Exercise details: Within the records, which lines hold the string "computer"? Report each one by copying it.

Provided data:
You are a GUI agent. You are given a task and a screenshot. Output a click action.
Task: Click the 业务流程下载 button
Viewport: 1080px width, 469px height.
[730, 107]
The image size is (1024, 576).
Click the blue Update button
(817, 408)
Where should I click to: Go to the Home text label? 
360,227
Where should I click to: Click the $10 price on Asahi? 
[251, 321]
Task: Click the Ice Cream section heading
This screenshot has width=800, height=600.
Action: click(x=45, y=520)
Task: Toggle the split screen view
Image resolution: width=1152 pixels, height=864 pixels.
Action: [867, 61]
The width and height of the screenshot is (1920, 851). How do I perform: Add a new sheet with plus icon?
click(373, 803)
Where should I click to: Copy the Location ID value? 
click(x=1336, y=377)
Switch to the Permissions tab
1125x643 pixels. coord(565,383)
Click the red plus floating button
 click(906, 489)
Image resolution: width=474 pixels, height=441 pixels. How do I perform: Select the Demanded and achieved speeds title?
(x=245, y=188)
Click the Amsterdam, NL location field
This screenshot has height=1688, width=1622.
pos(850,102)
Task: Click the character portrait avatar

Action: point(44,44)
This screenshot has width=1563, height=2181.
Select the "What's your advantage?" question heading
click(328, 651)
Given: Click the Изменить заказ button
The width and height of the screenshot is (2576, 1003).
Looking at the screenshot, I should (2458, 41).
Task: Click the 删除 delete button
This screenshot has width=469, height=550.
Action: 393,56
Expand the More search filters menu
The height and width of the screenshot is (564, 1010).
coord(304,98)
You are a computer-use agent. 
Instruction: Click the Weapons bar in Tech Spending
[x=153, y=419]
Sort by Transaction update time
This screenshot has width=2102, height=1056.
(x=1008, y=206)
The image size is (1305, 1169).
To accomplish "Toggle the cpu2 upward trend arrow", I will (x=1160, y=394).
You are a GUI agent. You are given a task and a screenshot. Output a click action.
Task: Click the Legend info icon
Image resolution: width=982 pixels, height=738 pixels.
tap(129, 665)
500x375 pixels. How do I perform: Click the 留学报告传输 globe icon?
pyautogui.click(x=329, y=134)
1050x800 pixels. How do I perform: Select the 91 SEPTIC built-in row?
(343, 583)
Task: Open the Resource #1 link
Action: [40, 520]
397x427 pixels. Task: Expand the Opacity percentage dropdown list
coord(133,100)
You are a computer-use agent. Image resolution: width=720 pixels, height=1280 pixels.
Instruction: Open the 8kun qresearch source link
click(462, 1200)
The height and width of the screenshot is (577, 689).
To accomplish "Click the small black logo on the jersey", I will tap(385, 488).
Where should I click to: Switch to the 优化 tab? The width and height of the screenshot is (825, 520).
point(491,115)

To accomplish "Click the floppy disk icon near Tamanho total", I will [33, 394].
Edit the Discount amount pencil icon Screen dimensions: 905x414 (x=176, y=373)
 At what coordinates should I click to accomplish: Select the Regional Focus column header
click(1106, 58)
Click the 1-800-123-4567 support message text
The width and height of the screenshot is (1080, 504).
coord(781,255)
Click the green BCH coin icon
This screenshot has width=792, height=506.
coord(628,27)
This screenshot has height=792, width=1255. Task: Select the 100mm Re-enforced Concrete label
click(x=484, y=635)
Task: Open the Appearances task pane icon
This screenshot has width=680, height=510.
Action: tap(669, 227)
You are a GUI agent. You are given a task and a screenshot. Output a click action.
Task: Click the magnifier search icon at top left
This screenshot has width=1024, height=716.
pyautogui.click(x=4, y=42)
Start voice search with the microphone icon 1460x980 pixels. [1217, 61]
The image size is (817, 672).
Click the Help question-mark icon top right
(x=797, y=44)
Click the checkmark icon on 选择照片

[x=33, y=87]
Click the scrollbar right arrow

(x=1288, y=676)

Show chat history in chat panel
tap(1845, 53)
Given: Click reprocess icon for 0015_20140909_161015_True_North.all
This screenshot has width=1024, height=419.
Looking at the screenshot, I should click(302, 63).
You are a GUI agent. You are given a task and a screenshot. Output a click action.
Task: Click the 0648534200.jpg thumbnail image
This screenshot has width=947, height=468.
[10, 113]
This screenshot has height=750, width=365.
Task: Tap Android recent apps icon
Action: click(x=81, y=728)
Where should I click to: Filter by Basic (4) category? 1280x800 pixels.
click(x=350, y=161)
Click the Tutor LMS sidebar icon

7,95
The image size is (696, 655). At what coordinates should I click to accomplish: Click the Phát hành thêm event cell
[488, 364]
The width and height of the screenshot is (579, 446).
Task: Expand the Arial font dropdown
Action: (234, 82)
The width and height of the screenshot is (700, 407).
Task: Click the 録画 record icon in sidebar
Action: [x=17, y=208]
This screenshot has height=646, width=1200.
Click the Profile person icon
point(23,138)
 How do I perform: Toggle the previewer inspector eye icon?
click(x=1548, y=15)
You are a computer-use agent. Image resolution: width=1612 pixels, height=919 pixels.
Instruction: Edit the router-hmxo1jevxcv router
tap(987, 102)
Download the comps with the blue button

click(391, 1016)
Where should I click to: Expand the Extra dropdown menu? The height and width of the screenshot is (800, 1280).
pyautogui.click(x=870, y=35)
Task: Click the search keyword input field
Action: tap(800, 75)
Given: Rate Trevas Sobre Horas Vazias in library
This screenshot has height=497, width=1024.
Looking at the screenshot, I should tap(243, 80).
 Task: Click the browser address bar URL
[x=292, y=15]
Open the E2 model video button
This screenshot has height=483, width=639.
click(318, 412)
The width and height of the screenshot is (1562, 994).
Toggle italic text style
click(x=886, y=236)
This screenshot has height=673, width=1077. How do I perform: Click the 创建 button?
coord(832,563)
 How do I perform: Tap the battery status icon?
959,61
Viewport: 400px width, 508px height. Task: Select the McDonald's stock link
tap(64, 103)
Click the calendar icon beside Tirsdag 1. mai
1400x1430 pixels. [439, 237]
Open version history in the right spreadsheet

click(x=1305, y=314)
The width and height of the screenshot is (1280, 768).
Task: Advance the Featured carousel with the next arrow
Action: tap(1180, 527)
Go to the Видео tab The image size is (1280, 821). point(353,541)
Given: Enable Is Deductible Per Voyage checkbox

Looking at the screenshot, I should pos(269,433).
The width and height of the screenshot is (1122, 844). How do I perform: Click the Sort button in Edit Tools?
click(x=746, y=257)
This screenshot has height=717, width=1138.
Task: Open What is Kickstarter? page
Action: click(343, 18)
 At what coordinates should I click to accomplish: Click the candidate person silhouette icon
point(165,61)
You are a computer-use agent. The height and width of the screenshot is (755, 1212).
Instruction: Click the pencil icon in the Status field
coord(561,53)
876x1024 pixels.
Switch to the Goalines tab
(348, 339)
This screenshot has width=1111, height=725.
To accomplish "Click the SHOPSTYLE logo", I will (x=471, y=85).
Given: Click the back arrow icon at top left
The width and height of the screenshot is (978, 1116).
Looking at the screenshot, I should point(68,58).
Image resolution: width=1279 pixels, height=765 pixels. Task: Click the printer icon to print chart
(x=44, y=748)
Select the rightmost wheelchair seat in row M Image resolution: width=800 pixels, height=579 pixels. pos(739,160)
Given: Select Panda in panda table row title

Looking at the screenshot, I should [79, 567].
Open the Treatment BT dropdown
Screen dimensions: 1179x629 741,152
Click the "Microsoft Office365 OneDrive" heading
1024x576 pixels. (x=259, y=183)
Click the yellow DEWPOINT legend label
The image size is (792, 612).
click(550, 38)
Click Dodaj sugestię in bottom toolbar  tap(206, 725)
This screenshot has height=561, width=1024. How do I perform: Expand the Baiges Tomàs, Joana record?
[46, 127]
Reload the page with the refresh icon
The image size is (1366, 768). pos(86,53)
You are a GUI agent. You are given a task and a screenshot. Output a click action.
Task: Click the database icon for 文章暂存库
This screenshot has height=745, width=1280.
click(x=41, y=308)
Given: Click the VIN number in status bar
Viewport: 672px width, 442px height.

Written answer:
You are a computer-use agent. 
You are a computer-use agent. Image resolution: width=720 pixels, height=1280 pixels.
You are a computer-use agent. Image resolution: width=1612 pixels, height=919 pixels.
You are a computer-use agent. The height and width of the screenshot is (755, 1212).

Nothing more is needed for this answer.